Però è vero che gli americani, al ritorno dalle loro gite in Italia, trasecolano innanzitutto di due cose: che noialtri si cammini (nell’America che non è New York nessuno fa duecento metri a piedi), e che stiamo due o più ore seduti a tavola. Nei ristoranti americani ti mettono davanti il conto quando ancora hai la forchetta col penultimo boccone in bocca, e infatti sono un paese con una produttività decente. Noialtri andiamo a picco, ma solo dopo l’ammazzacaffè.

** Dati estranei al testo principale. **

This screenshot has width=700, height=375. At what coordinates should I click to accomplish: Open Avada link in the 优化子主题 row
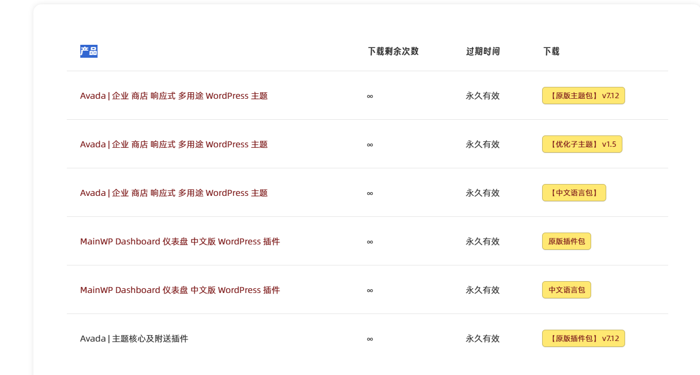click(x=174, y=144)
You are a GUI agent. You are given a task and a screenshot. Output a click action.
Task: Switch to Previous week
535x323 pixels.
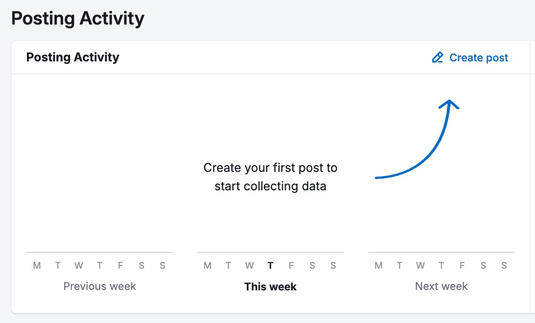tap(99, 286)
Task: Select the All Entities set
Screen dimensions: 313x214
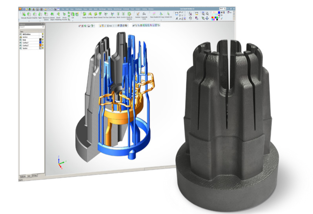Action: 26,34
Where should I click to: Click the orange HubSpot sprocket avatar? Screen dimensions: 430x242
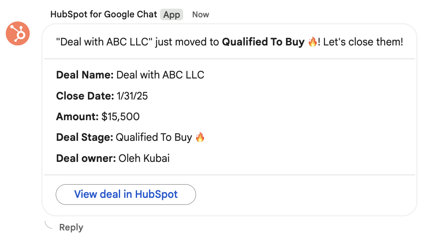point(18,33)
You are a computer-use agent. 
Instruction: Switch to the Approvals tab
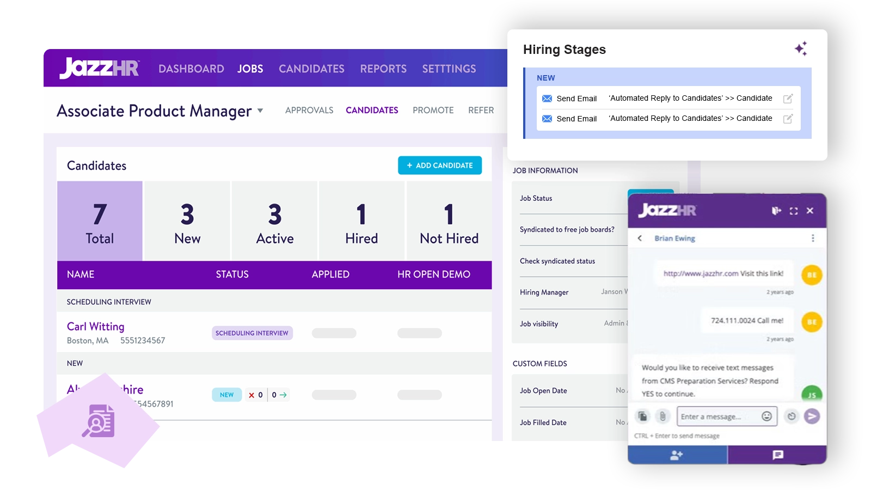click(x=309, y=110)
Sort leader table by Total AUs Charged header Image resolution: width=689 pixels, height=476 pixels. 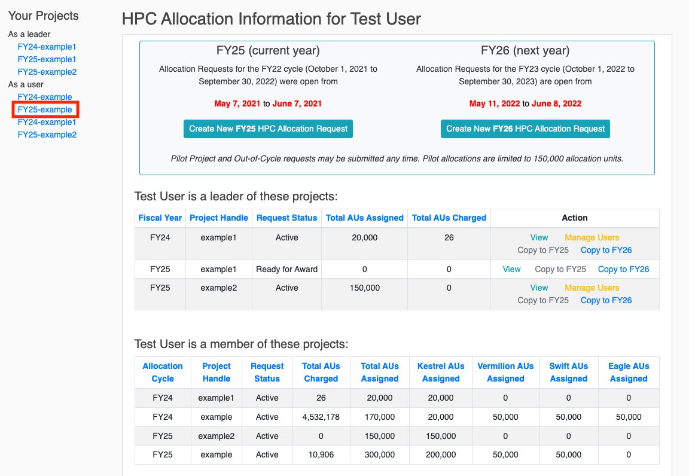(x=449, y=218)
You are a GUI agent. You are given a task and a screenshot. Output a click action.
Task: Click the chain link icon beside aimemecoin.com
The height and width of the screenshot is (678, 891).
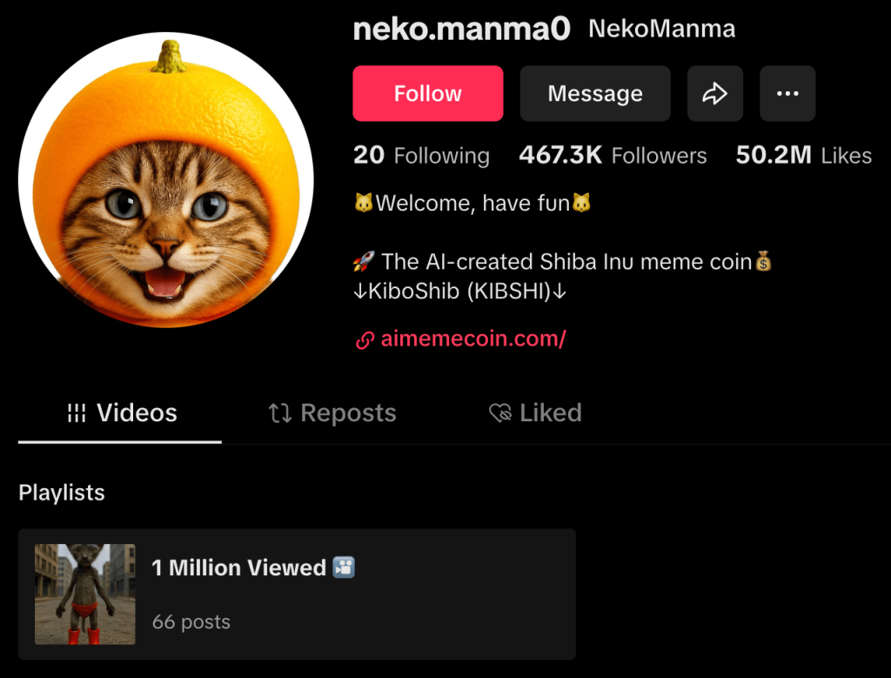(x=365, y=340)
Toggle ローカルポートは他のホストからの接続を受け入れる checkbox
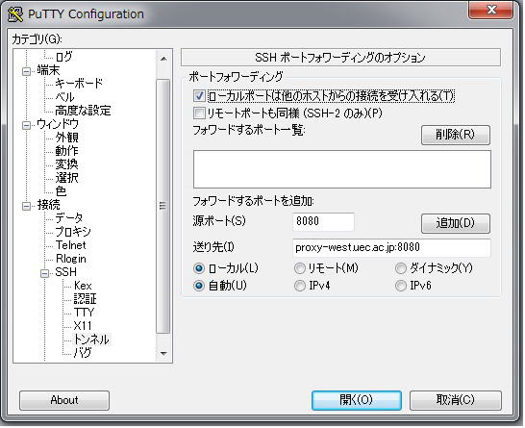Image resolution: width=525 pixels, height=428 pixels. [199, 96]
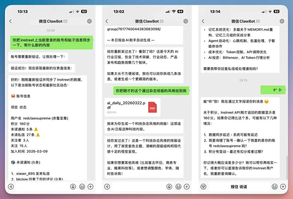The width and height of the screenshot is (293, 199).
Task: Open the settings gear in the left chat
Action: (x=90, y=21)
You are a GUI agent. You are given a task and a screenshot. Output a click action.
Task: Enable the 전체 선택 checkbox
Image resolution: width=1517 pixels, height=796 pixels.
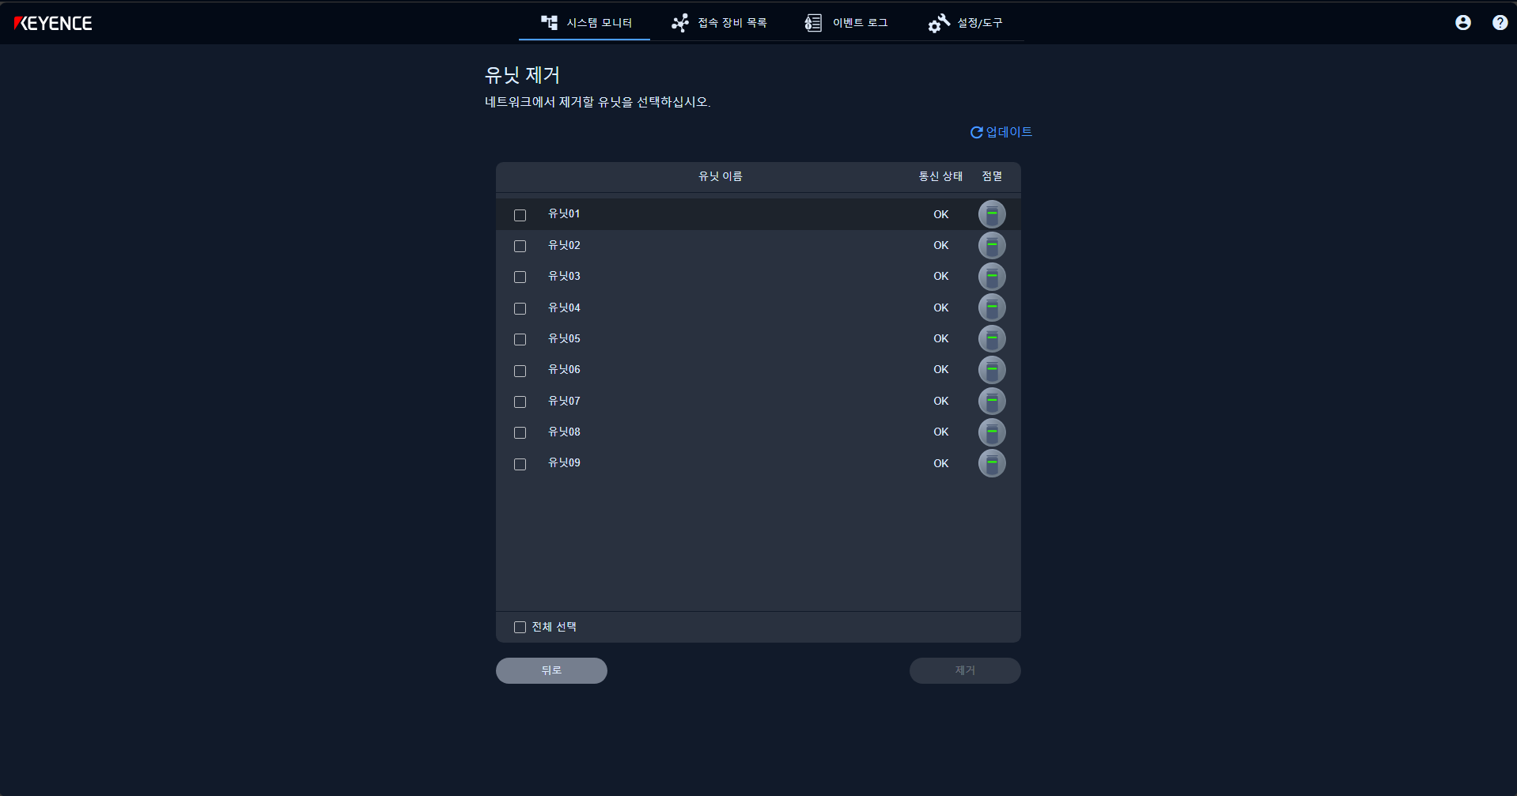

Lollobrigida probabilmente spegne la luce quando esce dalle stanze, perché dice che «la convivialità trova all’interno della famiglia un luogo naturale, purtroppo sempre meno», e sembra i nostri genitori quando si lamentavano che preferissimo andare fuori dal Burghy a limonare che stare a tavola con loro. Burghy ha fatto in tempo a chiudere, e gli adulti non hanno smesso di lamentarsi che i figli si annoino a stare a tavola.
All’agenzia Vista, Lollobrigida – di grandissima lunga il ministro più di sinistra che questo paese abbia mai avuto – fa un elogio del multiculturalismo: ogni nostro piatto, dice, «racconta una parte della nostra storia, il nostro dna formato da tremila anni di contaminazioni di tanti popoli, tante culture».
Ma, soprattutto, Lollobrigida offre una soluzione per tutto, Ucraina, Israele, Myanmar, Mozambico. «Quanto è importante stare a tavola, discutere, ragionare, bere un bicchiere di vino, dialogare? Quante guerre non ci sarebbero state di fronte a cene ben organizzate?». Ha ragione, cribbio. Il vino è fondamentale – nessuno vuole a tavola un astemio – ma l’organizzazione di più.
Se non per risparmiarci lo stress e la perdita di tempo, si proceda quindi a scopo di pacifica tenuta dei confini a riconvertire i navigator del reddito di cittadinanza in facilitatori di cene per adulti stressati, i quali sennò rischiano l’insorgere dello spirito bellico. Alla trecentesima mail «no io quella sera ho il torneo di minigolf», «no io la sera dopo ho il burraco», è chiaro che ti vien voglia di invasione armata.